READ MORE: British media hails Anna’s crusade

The parties also asked the ruling Congress to explain its statements that it suspected a "foreign" hand behind Hazare's anti-graft campaign and that the government should inquire "why the US is supporting this movement?"

"Let the PM explain. Whenever the government is under siege, it tries the foreign hand. It is an old tactic of the government," senior BJP leader Ravi Shankar Prasad said.

CPI leader D Raja said, "If the Prime Minister has something in his mind that some forces are undermining India, he must identify these forces and clarify. Then only he can motivate the country. He must identify which are these forces,"

Prime Minister Manmohan Singh, while making a statement on Hazare issue in Parliament, had said, "There are many forces that would not like to see India realise its true place in the comity of nations. We must not play into their hands."

Raja asked, "Who are the persons who are trying to undermine India? You tell us clearly. The statement is vague. Now the PM has to clarify what he means by that?"

Meanwhile, Congress spokesman Rashid Alvi, who had stated on Wednesday that the US was behind Hazare's agitation, maintained that "it is the first time that the US has said something like this and put pressure on the government to allow Anna to run his movement.

"This has never happened earlier. This is a big question, on which we have to think and discuss seriously," he said.

The BJP lashed out at the Congress for putting the blame on outside forces. "America and Congress party are like two bodies and one soul. Congress hand is with America's hand," BJP leader Mukhtar Abbas Naqvi alleged. "It is the same Congress party which while protecting the interest of America had put the country's interests at stake. For the nuclear deal, they got the cash-for-vote-scam done."

Another BJP leader Shahnawaz Hussain charged the Congress with putting their own blame on the US. "It is the Congress which is behind corruption in this nation, not foreign forces. No need to put the blame on others. The BJP condemns this."

He said, "When you murder democratic rights, people of the nation will come forward and protest. Indians can never play into the hands of foreign forces. They are putting a question mark on Indians? This is not right."

Hussain said, "People are angry with the government over corruption and for initiating action against people who are raising their voice against corruption."

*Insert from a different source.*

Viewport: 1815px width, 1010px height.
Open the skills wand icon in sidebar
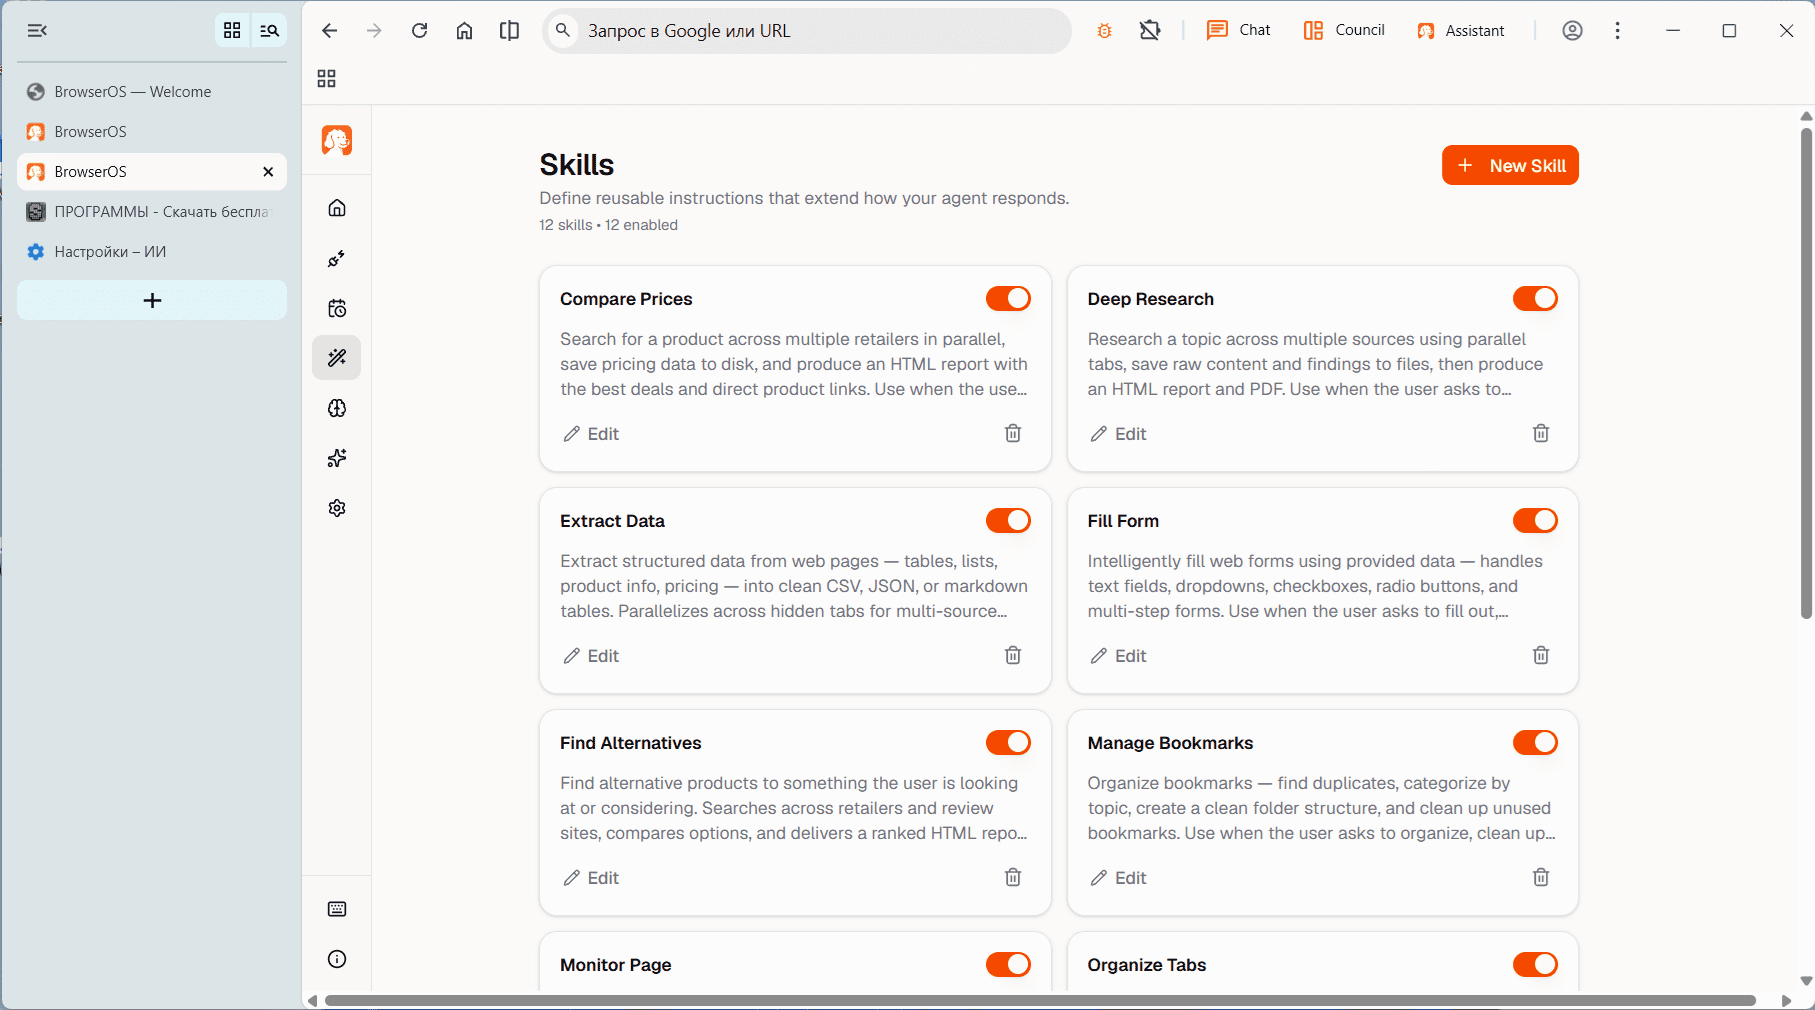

On Alvi's contention of US supporting Hazare's movement, Raja said: "Now Congressmen outside Parliament are talking about US. Why then the Congress-led UPA Government is running after US for deepening the strategic partnership. Let them explain. Is it their policy or what?".

After Alvi, Union Minister of State for Parliamentary Affairs Harish Rawat also expressed his reservation over the US statement. "What the American spokesman has said is objectionable. That is an insult to our democratic provisions. As a citizen of India, I feel hurt," he said.

US not behind Anna’s protest: McCain

Amid allegations by a Congress spokesman that the US was behind Anna Hazare's agitation, US Senator John McCain on Thursday said America neither gets involved in such agitation nor has any intention of doing so.

He also described Indian democracy as "strong and successful" which will be able to address the current domestic "disputes and conflicts", saying the current protests were "expression" of a democratic system, which may not be one of the most "pleasant experiences."

"The US does not involve itself in what is taking place in the world's largest democracy and neither has it had intention..," McCain told a press conference when asked about speculation that he cancelled his political appointments following the comments by Congress spokesman Rashid Alvi suggesting the US was behind Hazare's agitation.

Referring to a remark by US State Department Spokesperson urging India to allow peaceful protest", Alvi had on Wednesday alleged that "it is for the first time that the US has said something like this and put pressure on the government to allow Anna to run his movement...This has never happened earlier. This is a big question on which we have to think and discuss seriously."

McCain said people can have their views but there was only one set of facts. Noting that both India and his country were right now focusing on their own domestic challenges, McCain said "..our democratic politics will always be energetic and contentious that is the nature of democracy...

"India has strong and successful democracy which ensures the rights of its citizens. So, I am confident that India will be able to address its current conflicts and disputes to its own democratic system....", he said.

He also talked about how the Americans, who were not happy with the present situation and the government, were handling it.